-------- DOCUMENT EXTRACT --------

Instead, I invite you to bring your relationship concerns up in a more intentional way—and, yes, that means bringing them up at a time when everything is actually going well. If you’re in therapy, this is an amazing space to do just that. When my clients say to me, “Everything’s going well, so we don’t have anything to talk about,” I encourage them to use the we’re-doing-well feeling as a foundation for talking about the harder topics.

But how can you avoid blindsiding your partner with an issue during a lovely or benign moment? Enter: the meta conversation. Have a conversation with your partner about the conversation you’d like to have. Gain their buy in first, and the interaction that follows is guaranteed to go much more smoothly.

Here are a few examples of how to do that:

  • “I’d like to have a conversation about something that’s bugging me. Is now a good time?”

  • “I have some thoughts that I’ve been nervous to tell you. Are you in a place where you can hear them?”

  • “I’ve noticed that I’m feeling irritated by something you’ve done. Would it be OK if I told you about it?”

A few important things are happening here: First, each of these statements begins with the word “I” instead of the word “you.” “I feel irritated by one of your habits” instead of “You have an irritating habit” makes a huge difference in preventing defensiveness from your partner.

Second, each of these statements end in a question – a request for buy in that may receive a yes or a no. Wait for an answer before you bring up the issue at hand. If your partner says, “No, it’s not a good time,” respect that, and ask when a better time would be. Once your partner has been able to emotionally prepare, they may be able to lean in instead of putting up defenses. The good news is that if you’re able to bring up the tough conversations with a loving and thoughtful meta-conversation, you’ll set yourself and your partner up for success, and you may actually come out of it feeling more connected than when you started.

--------

* _WORK INSTRUCTIONS_:
a - Transcribe the part of the relationship-advice passage starting at "But how can" and ending at "much more smoothly.".
b - Decide whether each statement agrees with the relationship-advice passage, answering yes or no and quoting the words that settle it: (i) You should wait for your partner's reply before raising the issue. (ii) Relationship concerns are best left alone while everything is going well. (iii) Each of the sample statements opens with the word "you."
You can ignore the listing.

-------- PROVIDED DATA --------

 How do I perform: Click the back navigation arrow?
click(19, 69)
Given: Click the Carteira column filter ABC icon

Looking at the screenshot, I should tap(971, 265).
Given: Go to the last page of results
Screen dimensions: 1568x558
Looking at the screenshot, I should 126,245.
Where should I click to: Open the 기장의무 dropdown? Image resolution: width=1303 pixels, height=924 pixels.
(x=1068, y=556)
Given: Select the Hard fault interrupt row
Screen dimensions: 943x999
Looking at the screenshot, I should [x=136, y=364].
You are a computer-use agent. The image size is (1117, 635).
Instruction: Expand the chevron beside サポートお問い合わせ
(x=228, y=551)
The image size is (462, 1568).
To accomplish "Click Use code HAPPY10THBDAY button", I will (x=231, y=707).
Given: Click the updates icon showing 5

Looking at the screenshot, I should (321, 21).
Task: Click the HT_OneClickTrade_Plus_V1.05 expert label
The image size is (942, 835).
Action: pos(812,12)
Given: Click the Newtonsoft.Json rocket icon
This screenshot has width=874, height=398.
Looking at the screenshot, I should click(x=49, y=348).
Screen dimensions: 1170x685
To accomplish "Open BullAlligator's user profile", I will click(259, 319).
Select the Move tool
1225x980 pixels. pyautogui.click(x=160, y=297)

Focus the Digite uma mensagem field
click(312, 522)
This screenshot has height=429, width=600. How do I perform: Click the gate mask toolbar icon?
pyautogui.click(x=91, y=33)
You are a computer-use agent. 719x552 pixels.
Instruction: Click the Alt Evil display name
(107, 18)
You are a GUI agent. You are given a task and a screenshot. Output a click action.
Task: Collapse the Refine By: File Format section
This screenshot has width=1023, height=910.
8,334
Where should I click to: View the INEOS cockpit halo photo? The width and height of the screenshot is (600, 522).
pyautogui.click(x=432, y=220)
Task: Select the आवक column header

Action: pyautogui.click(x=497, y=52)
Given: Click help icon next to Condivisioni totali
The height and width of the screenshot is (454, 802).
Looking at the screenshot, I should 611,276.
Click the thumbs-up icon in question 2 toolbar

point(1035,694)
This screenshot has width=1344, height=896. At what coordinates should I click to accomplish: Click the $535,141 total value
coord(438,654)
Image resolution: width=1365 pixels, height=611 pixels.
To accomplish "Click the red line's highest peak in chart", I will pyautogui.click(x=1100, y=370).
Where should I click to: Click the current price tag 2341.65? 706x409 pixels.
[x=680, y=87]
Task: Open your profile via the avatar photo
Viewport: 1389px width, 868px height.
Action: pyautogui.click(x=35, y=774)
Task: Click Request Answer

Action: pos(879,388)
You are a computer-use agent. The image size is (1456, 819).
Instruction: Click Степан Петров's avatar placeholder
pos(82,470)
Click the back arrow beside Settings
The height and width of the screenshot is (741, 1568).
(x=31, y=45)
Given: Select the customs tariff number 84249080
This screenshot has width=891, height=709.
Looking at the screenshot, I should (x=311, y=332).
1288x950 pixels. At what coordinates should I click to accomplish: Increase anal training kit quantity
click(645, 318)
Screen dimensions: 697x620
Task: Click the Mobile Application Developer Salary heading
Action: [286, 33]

--------

* _ANSWERS FOR THE TASKS_:
a -
But how can you avoid blindsiding your partner with an issue during a lovely or benign moment? Enter: the meta conversation. Have a conversation with your partner about the conversation you’d like to have. Gain their buy in first, and the interaction that follows is guaranteed to go much more smoothly.

b -
(i) Yes: "Wait for an answer before you bring up the issue at hand."
(ii) No: "bringing them up at a time when everything is actually going well."
(iii) No: "each of these statements begins with the word “I” instead of the word “you.”"